→ **YOUR GOAL**: Reproduce the entries below in full and without error.

(Stored data)
"""

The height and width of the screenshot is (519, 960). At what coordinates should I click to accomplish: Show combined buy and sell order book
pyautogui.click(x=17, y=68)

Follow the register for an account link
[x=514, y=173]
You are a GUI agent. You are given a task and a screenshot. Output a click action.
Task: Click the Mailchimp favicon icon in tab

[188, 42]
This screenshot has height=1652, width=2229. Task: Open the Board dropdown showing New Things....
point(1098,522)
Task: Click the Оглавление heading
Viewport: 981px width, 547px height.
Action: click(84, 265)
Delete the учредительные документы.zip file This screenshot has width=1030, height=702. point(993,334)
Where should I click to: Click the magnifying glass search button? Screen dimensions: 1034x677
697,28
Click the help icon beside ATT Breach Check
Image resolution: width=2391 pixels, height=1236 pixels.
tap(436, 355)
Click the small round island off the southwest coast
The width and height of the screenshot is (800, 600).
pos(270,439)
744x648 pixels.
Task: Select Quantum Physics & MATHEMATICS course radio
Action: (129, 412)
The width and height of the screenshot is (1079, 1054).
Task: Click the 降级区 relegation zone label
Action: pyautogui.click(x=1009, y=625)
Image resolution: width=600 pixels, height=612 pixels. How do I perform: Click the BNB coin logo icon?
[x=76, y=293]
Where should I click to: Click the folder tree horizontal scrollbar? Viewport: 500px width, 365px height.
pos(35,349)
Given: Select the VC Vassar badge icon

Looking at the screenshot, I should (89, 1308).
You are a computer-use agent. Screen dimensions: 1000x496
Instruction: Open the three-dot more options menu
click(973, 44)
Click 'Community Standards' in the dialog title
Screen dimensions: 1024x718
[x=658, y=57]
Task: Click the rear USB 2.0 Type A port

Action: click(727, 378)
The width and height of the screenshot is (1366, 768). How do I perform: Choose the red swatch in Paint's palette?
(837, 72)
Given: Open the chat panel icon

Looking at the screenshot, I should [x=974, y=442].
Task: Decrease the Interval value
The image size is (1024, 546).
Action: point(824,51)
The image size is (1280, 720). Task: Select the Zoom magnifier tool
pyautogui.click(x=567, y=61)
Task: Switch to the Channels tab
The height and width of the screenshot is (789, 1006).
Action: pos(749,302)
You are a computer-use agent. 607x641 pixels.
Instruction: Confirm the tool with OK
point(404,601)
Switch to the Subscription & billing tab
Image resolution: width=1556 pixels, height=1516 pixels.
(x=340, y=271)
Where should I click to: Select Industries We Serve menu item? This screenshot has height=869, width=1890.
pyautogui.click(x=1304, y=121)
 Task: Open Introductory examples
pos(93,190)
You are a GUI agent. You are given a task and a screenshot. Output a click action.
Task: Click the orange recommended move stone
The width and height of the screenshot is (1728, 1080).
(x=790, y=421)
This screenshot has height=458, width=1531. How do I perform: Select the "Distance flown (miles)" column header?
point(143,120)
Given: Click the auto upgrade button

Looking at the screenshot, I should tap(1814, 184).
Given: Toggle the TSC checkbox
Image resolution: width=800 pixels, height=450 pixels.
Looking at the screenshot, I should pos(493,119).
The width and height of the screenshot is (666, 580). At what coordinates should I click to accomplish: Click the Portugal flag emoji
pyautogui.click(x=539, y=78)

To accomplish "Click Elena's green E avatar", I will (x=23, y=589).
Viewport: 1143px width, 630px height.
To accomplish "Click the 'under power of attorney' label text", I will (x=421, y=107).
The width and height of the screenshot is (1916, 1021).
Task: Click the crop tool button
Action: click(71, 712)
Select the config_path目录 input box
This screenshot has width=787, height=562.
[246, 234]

"""

→ **YOUR RESPONSE**:
The height and width of the screenshot is (519, 960). At what coordinates should I click to accomplish: Show combined buy and sell order book
pyautogui.click(x=17, y=68)

Follow the register for an account link
[x=514, y=173]
You are a GUI agent. You are given a task and a screenshot. Output a click action.
Task: Click the Mailchimp favicon icon in tab

[188, 42]
This screenshot has height=1652, width=2229. Task: Open the Board dropdown showing New Things....
point(1098,522)
Task: Click the Оглавление heading
Viewport: 981px width, 547px height.
Action: click(84, 265)
Delete the учредительные документы.zip file This screenshot has width=1030, height=702. point(993,334)
Where should I click to: Click the magnifying glass search button? Screen dimensions: 1034x677
697,28
Click the help icon beside ATT Breach Check
Image resolution: width=2391 pixels, height=1236 pixels.
tap(436, 355)
Click the small round island off the southwest coast
The width and height of the screenshot is (800, 600).
pos(270,439)
744x648 pixels.
Task: Select Quantum Physics & MATHEMATICS course radio
Action: (129, 412)
The width and height of the screenshot is (1079, 1054).
Task: Click the 降级区 relegation zone label
Action: pyautogui.click(x=1009, y=625)
Image resolution: width=600 pixels, height=612 pixels. How do I perform: Click the BNB coin logo icon?
[x=76, y=293]
Where should I click to: Click the folder tree horizontal scrollbar? Viewport: 500px width, 365px height.
pos(35,349)
Given: Select the VC Vassar badge icon

Looking at the screenshot, I should (89, 1308).
You are a computer-use agent. Screen dimensions: 1000x496
Instruction: Open the three-dot more options menu
click(973, 44)
Click 'Community Standards' in the dialog title
Screen dimensions: 1024x718
[x=658, y=57]
Task: Click the rear USB 2.0 Type A port

Action: click(727, 378)
The width and height of the screenshot is (1366, 768). How do I perform: Choose the red swatch in Paint's palette?
(837, 72)
Given: Open the chat panel icon

Looking at the screenshot, I should [x=974, y=442].
Task: Decrease the Interval value
The image size is (1024, 546).
Action: point(824,51)
The image size is (1280, 720). Task: Select the Zoom magnifier tool
pyautogui.click(x=567, y=61)
Task: Switch to the Channels tab
The height and width of the screenshot is (789, 1006).
Action: pos(749,302)
You are a computer-use agent. 607x641 pixels.
Instruction: Confirm the tool with OK
point(404,601)
Switch to the Subscription & billing tab
Image resolution: width=1556 pixels, height=1516 pixels.
(x=340, y=271)
Where should I click to: Select Industries We Serve menu item? This screenshot has height=869, width=1890.
pyautogui.click(x=1304, y=121)
 Task: Open Introductory examples
pos(93,190)
You are a GUI agent. You are given a task and a screenshot. Output a click action.
Task: Click the orange recommended move stone
The width and height of the screenshot is (1728, 1080).
(x=790, y=421)
This screenshot has height=458, width=1531. How do I perform: Select the "Distance flown (miles)" column header?
point(143,120)
Given: Click the auto upgrade button

Looking at the screenshot, I should tap(1814, 184).
Given: Toggle the TSC checkbox
Image resolution: width=800 pixels, height=450 pixels.
Looking at the screenshot, I should pos(493,119).
The width and height of the screenshot is (666, 580). At what coordinates should I click to accomplish: Click the Portugal flag emoji
pyautogui.click(x=539, y=78)

To accomplish "Click Elena's green E avatar", I will (x=23, y=589).
Viewport: 1143px width, 630px height.
To accomplish "Click the 'under power of attorney' label text", I will (x=421, y=107).
The width and height of the screenshot is (1916, 1021).
Task: Click the crop tool button
Action: click(71, 712)
Select the config_path目录 input box
This screenshot has width=787, height=562.
[246, 234]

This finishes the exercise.